Copy out the data word for word, starting at the line containing "Task: Click the red" and ending at the line containing "Action: 312,179", with both of those lines included.

Given records
-=-=-=-=-

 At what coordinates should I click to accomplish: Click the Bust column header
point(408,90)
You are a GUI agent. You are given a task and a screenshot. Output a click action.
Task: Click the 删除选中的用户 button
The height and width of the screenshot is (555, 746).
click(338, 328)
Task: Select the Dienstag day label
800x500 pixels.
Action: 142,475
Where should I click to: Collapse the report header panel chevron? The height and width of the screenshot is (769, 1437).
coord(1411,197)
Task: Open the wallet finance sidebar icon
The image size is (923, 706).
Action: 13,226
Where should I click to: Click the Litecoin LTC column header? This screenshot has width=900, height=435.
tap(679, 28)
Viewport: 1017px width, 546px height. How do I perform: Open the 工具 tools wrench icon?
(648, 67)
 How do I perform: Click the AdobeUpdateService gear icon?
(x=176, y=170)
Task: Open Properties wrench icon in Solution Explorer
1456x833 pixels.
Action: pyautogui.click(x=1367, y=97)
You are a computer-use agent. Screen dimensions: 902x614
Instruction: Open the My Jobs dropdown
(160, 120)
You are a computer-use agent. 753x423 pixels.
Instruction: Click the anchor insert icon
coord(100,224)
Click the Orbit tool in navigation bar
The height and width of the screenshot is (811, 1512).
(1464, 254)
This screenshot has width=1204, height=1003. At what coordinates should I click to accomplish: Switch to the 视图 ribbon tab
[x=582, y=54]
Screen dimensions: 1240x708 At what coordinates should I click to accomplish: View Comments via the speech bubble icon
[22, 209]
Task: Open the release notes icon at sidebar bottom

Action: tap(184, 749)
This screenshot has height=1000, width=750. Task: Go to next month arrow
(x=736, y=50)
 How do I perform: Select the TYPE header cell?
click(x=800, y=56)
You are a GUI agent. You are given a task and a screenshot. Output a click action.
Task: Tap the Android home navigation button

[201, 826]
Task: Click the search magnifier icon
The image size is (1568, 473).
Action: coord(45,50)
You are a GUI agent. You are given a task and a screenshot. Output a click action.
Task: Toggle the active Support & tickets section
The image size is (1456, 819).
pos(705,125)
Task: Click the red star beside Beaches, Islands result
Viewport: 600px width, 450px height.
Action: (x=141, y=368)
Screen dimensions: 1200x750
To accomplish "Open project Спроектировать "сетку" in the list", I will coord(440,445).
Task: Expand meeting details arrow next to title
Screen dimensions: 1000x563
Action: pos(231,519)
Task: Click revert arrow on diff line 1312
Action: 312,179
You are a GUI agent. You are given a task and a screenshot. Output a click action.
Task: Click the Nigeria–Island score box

-=-=-=-=-

Response
Task: Click the red star beside Beaches, Islands result
Viewport: 600px width, 450px height.
Action: (x=141, y=368)
Screen dimensions: 1200x750
To accomplish "Open project Спроектировать "сетку" in the list", I will coord(440,445).
Task: Expand meeting details arrow next to title
Screen dimensions: 1000x563
Action: pos(231,519)
Task: Click revert arrow on diff line 1312
Action: 312,179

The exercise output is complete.